Danach korrigieren die Norweger die Marschroute ebenso marginal wie letztendlich eklatant – und vor allem nicht alleine. Wie ergiebig sich die Interaktion mit anderen Musikern für Motorpsycho erweisen können weiß man nicht erst seit ‚The Death Defying Unicorn‚, auf ‚Still Life With Eggplant‚ stellen sie diese Erkenntnis neuerlich und herausragend unter Beweis: für die restlichen vier Songs gesellt sich Reine Fiske an die zweite Gitarre, lässt seine Fähigkeiten so versiert wie prägend in die wild wuchernden Kompositionen einwachsen. ‚Still Life With Eggplant‚ zieht daraufhin deutlich und nur zu gerne in jene Gewässer, in denen sich Fiske einen Namen als Musiker in den Reihen von The Amazing, Landberg, Elephant9, zahlreichen weiteren Bands und vor allem der Schweden Dungen gemacht hat. Hausintern im Motorpsycho-Kontext bedeutet dies annähernd: die Schnittmenge von ‚Heavy Metal Fruit‚ und ‚Let Them Eat Cake‚. Mindestens.
‚August‚ ist als Love-Cover von unter diesen Voraussetzungen soweit freundlich grinsender, sommerlich perlender Psychedelik-Pop wie sich Motorpsycho von Fiske verführen lassen wollen und irgendwann doch vor allem furioser Instrumental-Exzess. Kurz vor der Folk- und Lagerfreuer-Disharmonie nimmt das entspannter inszenierte ‚Barleycorn (Let It Come, Let It Be)‚ die Abzweigung gen epischen Musical-Refrain, konventionelle Strukturen verweigern sich die ausfransenden nächsten Minuten trotzdem geschmeidig, bevor Motorpsycho in den letzten Sekunden noch einmal mal in aller Eingängigkeit zuschlagen. Das abschließende ‚The Afterglow‚ ist hinten raus noch einmal ein griffiger und melancholisch-ruhiger poppiger Exkurs mit weit ausholenden Melodien, geradezu verträumt in seiner packenden Nachdrücklichkeit. Motorpsycho finden damit über weite Strecken zurück zu einer beinahe unkomplizierten Eingängigkeit, die man der Band so gar nicht mehr unbedingt zugetraut hätte, womit die pochende Wundertüte ‚Still Life With Eggplant‚ auch als Realisation feuchter Fan-Träume funktioniert.
Aus dem weitreichenden „Rahmen“ fällt dabei höchstens das dynamisch in den Weltraum schießende ‚Ratcatcher‚: ein vollends ausufernder Trip, dessen Gitarren-Licks immer wieder Hookline-Muster streifen, vor allem aber von der generell imposanten Instrumental-Leistung der Band lebt.
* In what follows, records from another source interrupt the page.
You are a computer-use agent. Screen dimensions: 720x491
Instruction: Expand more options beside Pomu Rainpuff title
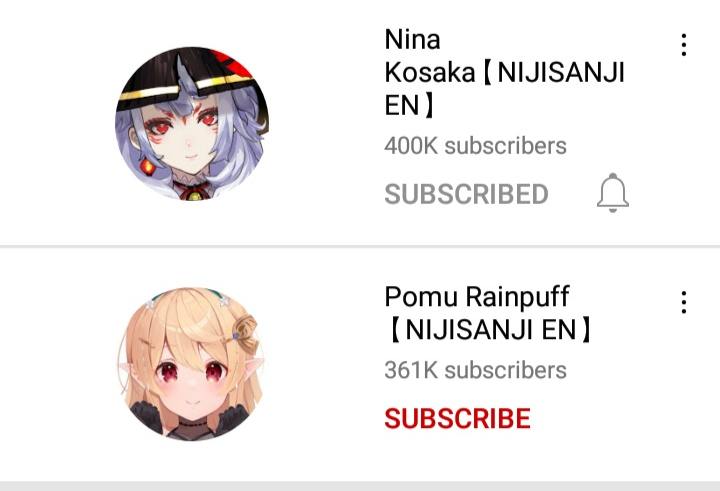[684, 302]
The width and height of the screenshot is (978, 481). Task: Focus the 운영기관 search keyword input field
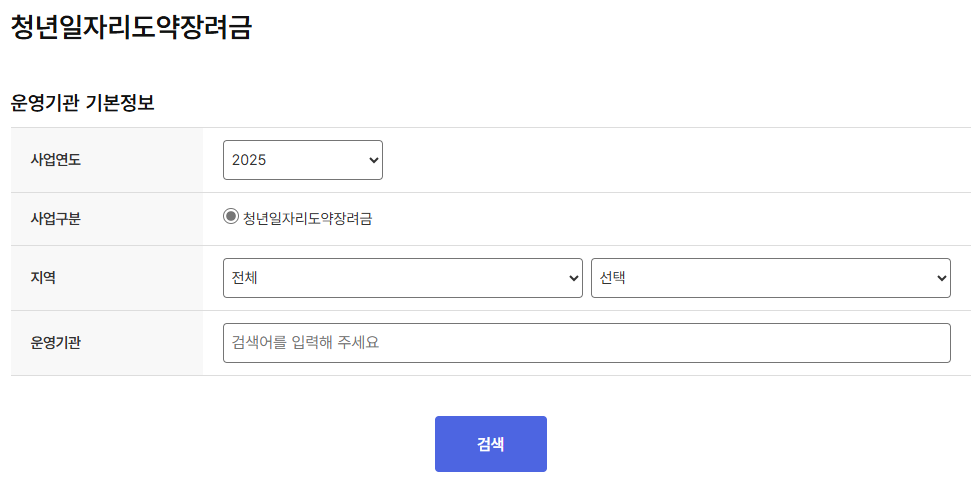pos(586,343)
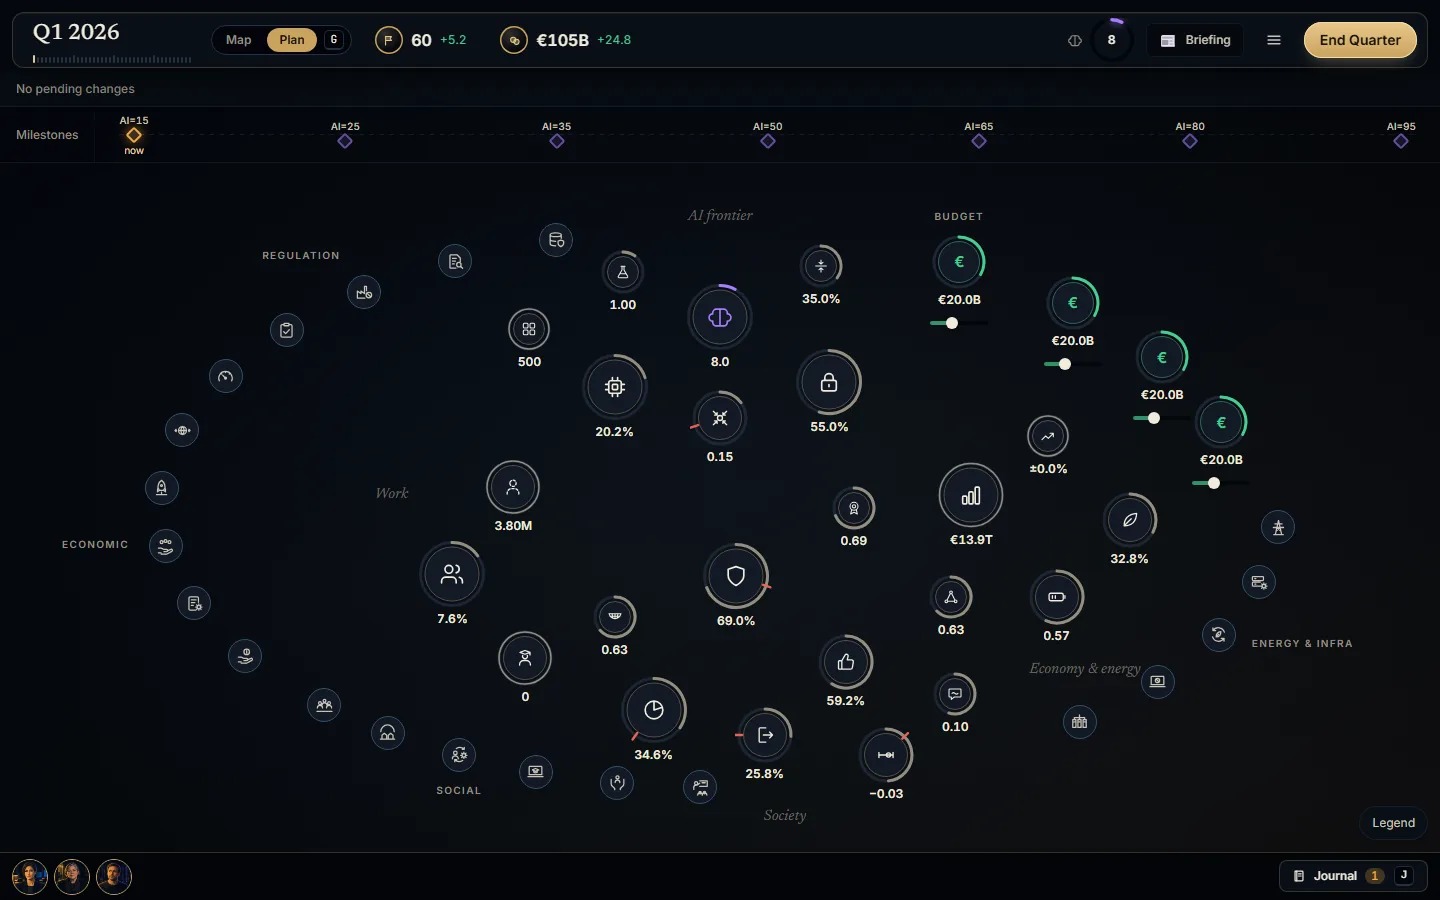Open the Briefing panel

click(1196, 40)
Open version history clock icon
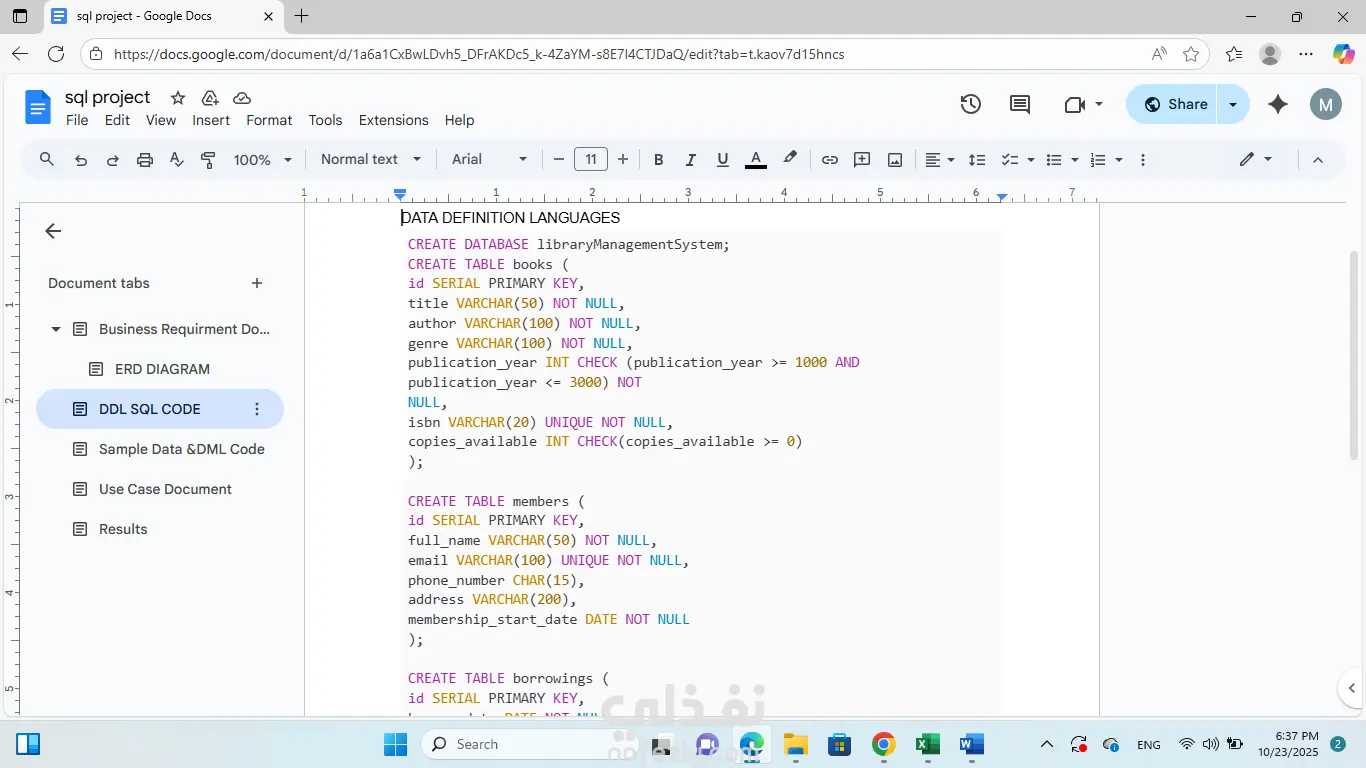The image size is (1366, 768). [970, 104]
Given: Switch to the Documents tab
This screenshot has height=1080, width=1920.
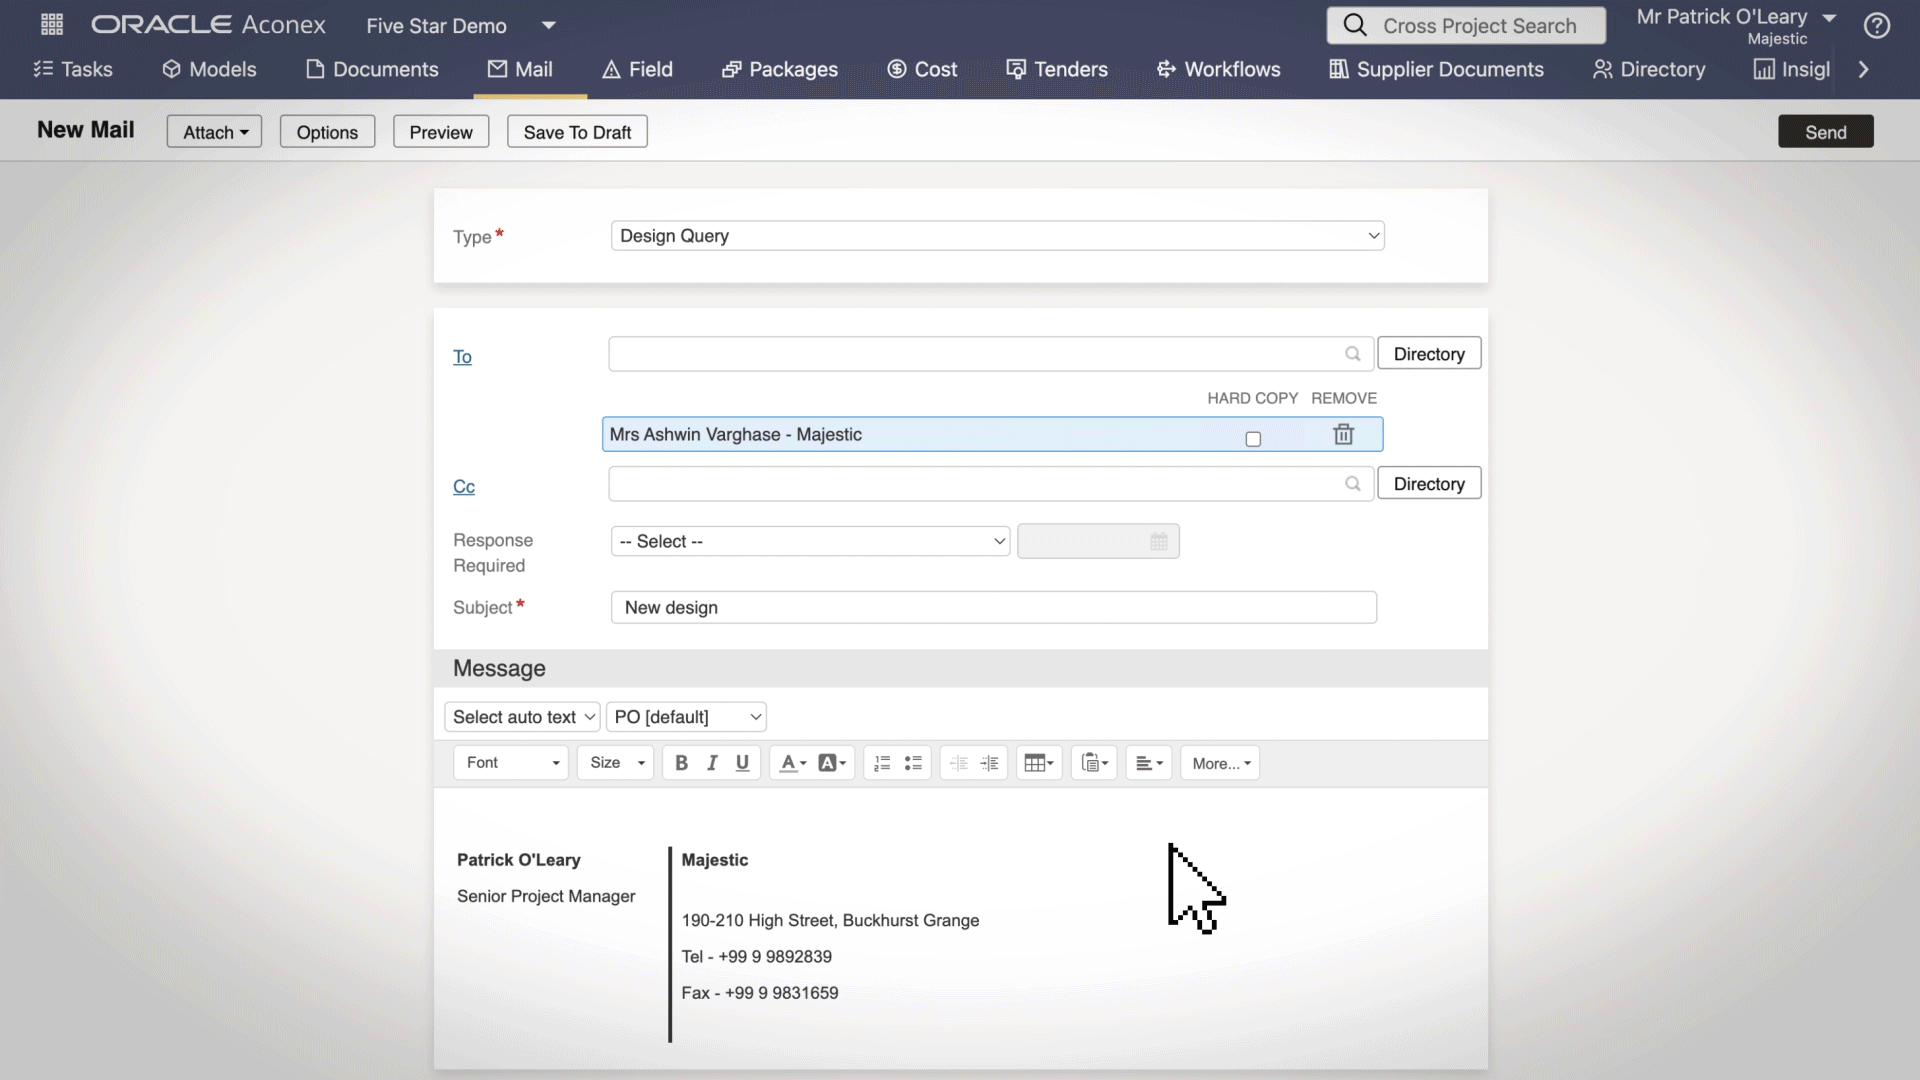Looking at the screenshot, I should (372, 69).
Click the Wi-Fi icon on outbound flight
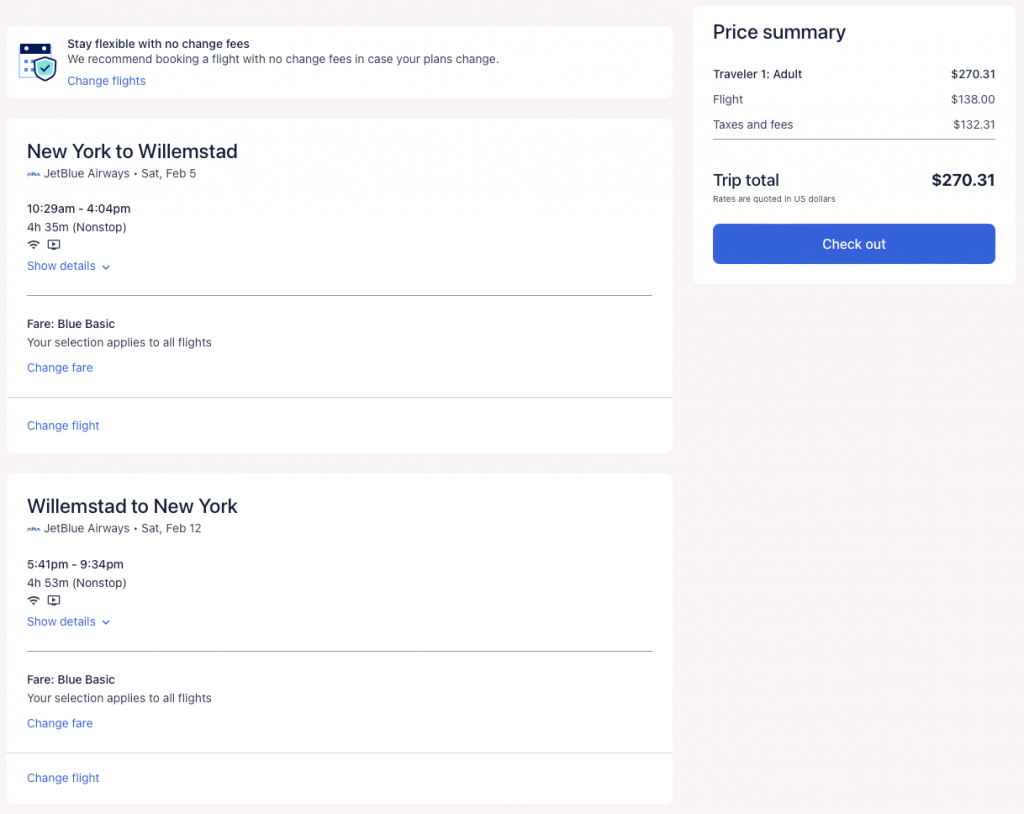The image size is (1024, 814). pyautogui.click(x=34, y=245)
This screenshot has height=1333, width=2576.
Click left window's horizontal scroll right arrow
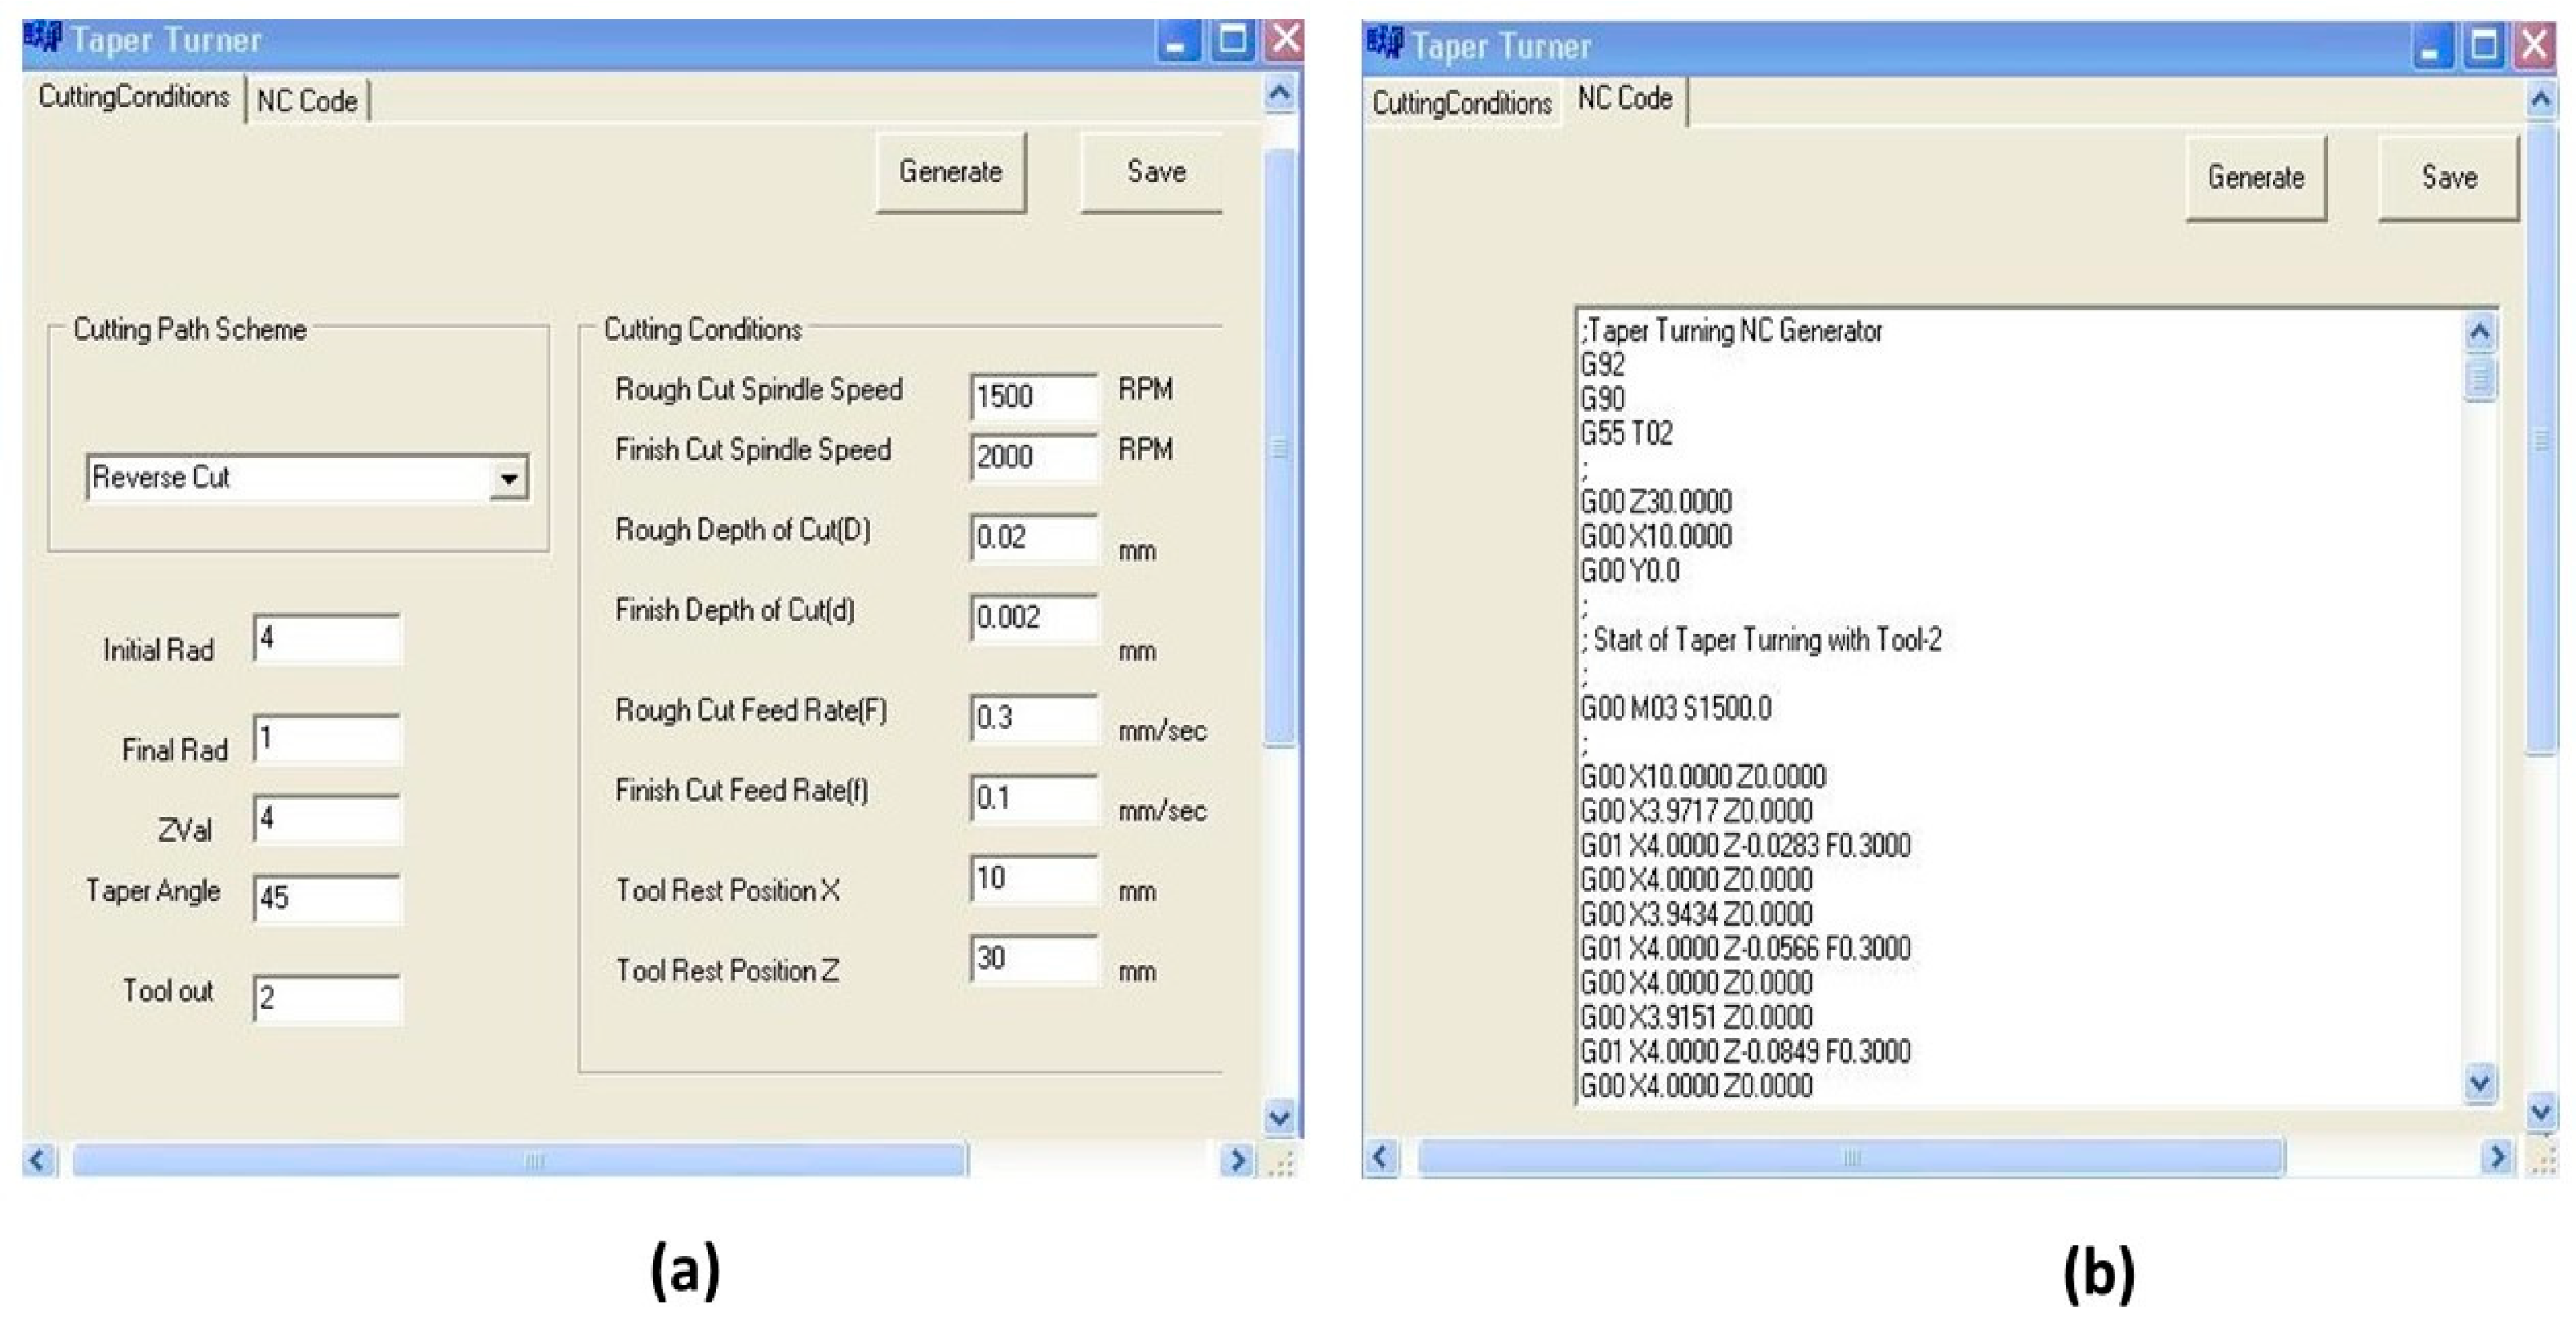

Glücksgriff Kenneth Kapstad trommelt wie überall auf ‚Still Life With Eggplant‚ dicht gestaffelt wie lange nicht (oder noch nie?), begräbt unter dem intensiven Dauereinsatz aber keine Szenarien. Bent Sæther, Hans Magnus Ryan und Fiske werfen sich darüber die Bälle von der fingerfertigen 70s-Slalomfahrten bis zu jenem reduzierten Geplänkel zu, aus dem auch The Mars Volta-Lenker Omar Rodríguez-Lopez seinerzeit auch ‚Cicatriz ESP‚ schöpfte. Eine hypnotisierende Achterbahnfahrt. In der so grandios geerdeten Produktion klingen 17 stimmungsvolle an-und-ab-schwellende Minuten dazu empfundenermaßen wie keine 5, Appendix hin oder her.
Gerade dies gelingt der – man darf es ruhig so sagen – arbeitswütigen Legende Motorpsycho auch im (mutmaßlich) 15. Anlauf wie kaum einer anderen (Prog)Rockband da draußen: spannend zu bleiben und vielschichtigen Anspruch mit unmittelbarem Hörgenuss zu paaren. Knapp zweieinhalb Jahrzehnte nach der Bandgründung klingen Motorpsycho jedenfalls immer noch beispiellos hungrig.